Es en este último sentido que Eliade afirma como netamente positivas a tales sociedades. Pues el ciclo, aunque tienda a finalizar en una catástrofe, no es en lo absoluto definitivo: tras él sobreviene nuevamente lo fresco, lo puro. Para el autor, la infinita repetición tiene una justificación: la de desembocar en la realidad. Dicho de otra forma, el tiempo histórico tiene un sentido para el hombre religioso: el del retorno al tiempo primordial o sagrado. De igual forma que nuestro hogar es el punto desde donde salimos a recorrer mundo, y al que volvemos con los frutos recogidos. Este tiempo mundanal tuvo sentido en tanto regresamos a nuestro lugar.
Desdicha e Historia
El hombre religioso intenta abolir el tiempo histórico, sabiéndose en tal sentido falaz. Las desgracias, son, siempre vistas como un castigo divino por el desvío. En tal sentido pueden considerarse no sólo una advertencia, sino un recordatorio: el de hallarse perdido en lo histórico, y la necesidad de volver al tiempo sagrado. Jamás se trata de algo gratuito.

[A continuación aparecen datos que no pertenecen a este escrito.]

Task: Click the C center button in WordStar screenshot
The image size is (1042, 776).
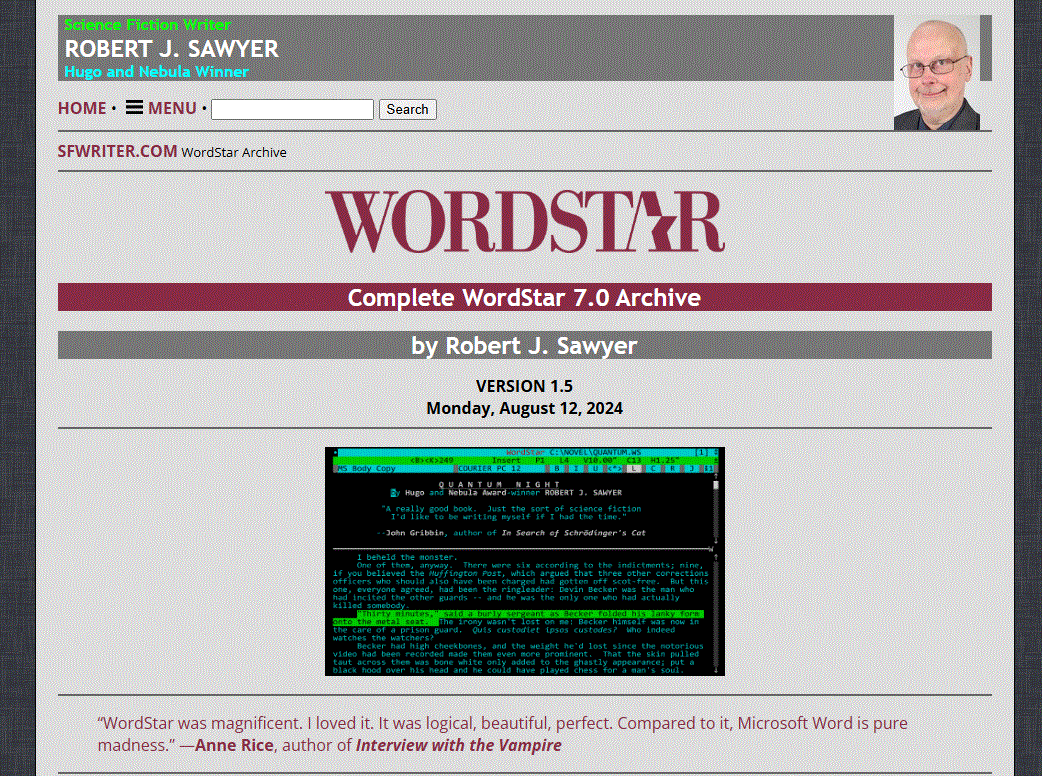Action: [653, 468]
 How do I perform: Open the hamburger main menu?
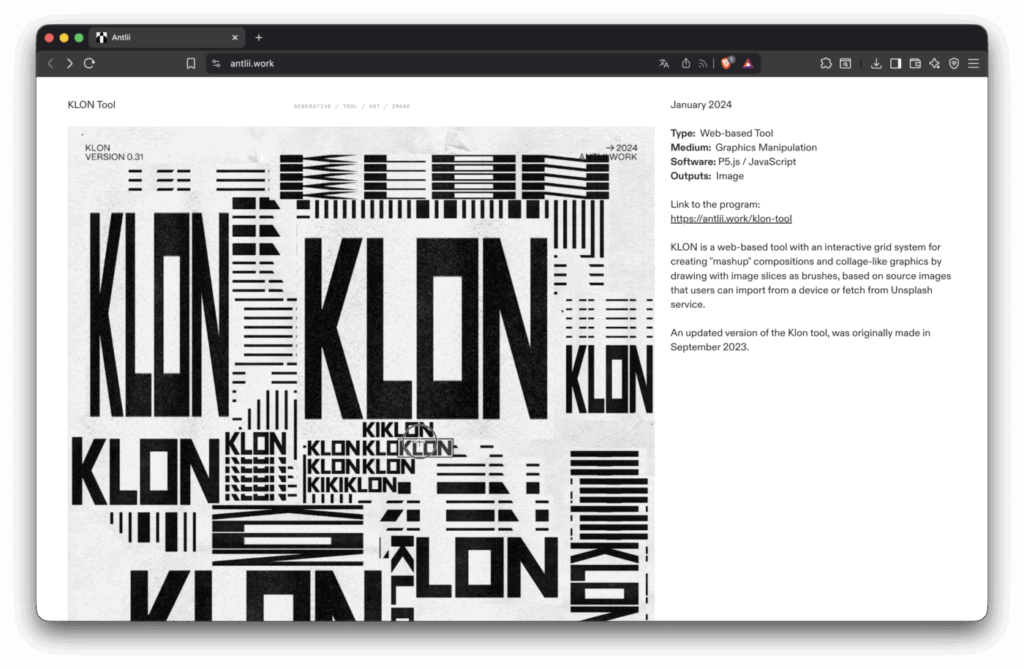(x=973, y=63)
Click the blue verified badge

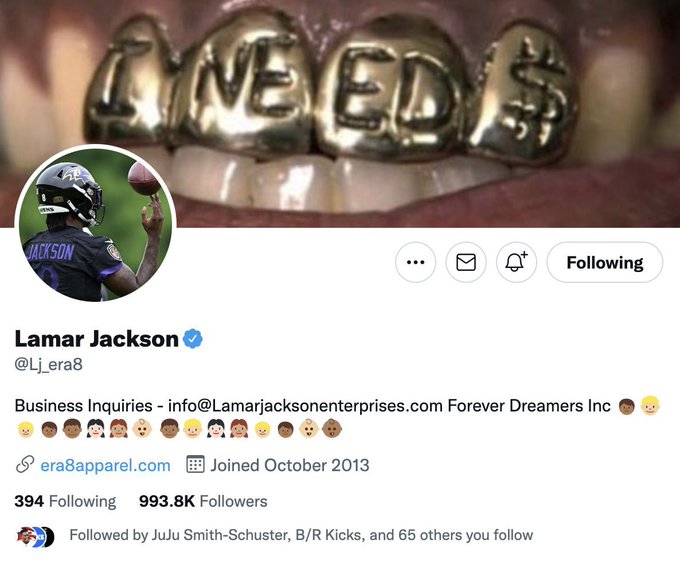point(193,339)
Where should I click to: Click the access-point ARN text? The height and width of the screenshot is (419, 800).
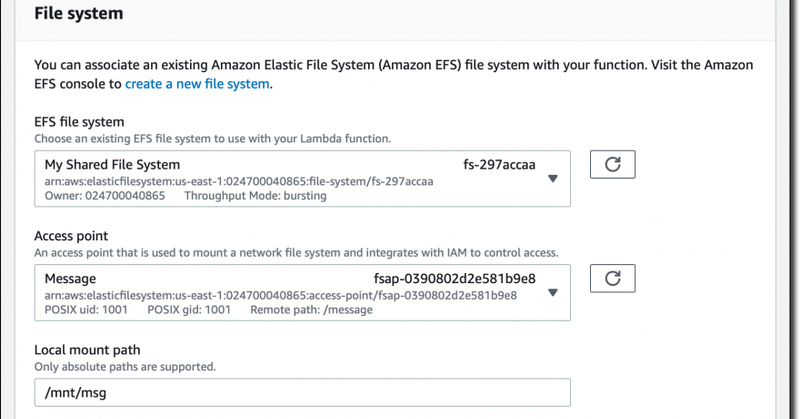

Pasando de la teoría al ejemplo, digamos que, ciertas sociedades, ante la enfermedad, soliciten perdón a las divinidades aún en el desconocimiento de la falta cometida. Las catástrofes naturales, por otra parte, son, con aún mayor razón, atribuidas a los seres superiores (¿quiénes otros, sino los dioses, ostentan semejante poderío?). Pero tras el período difícil, sobreviene una nueva creación, nuevamente se abolirá la historia. La desgracia se muestra anticipo y promesa de salvación.
Conclusiones
La concepción espacio-temporal que plantea Eliade, en donde encontramos un centro sagrado, que irá desacralizándose en la medida que nos alejemos de él, nos plantea un mundo en donde lo religioso prima, aunque en diferentes grados. Para él, el hombre tradicional se afana por desembocar en ese centro (que no es espacio y que no es tiempo), mientras que el hombre moderno busca la otra punta del ovillo, aquella que lo convierte en actor de la historia. Para el autor, sólo el primero logra su cometido, aunque debe hacerlo repetidas veces, en un eterno retorno hacia el axis mundi. El segundo, en cambio, no logra enseñorarse nunca de su papel histórico.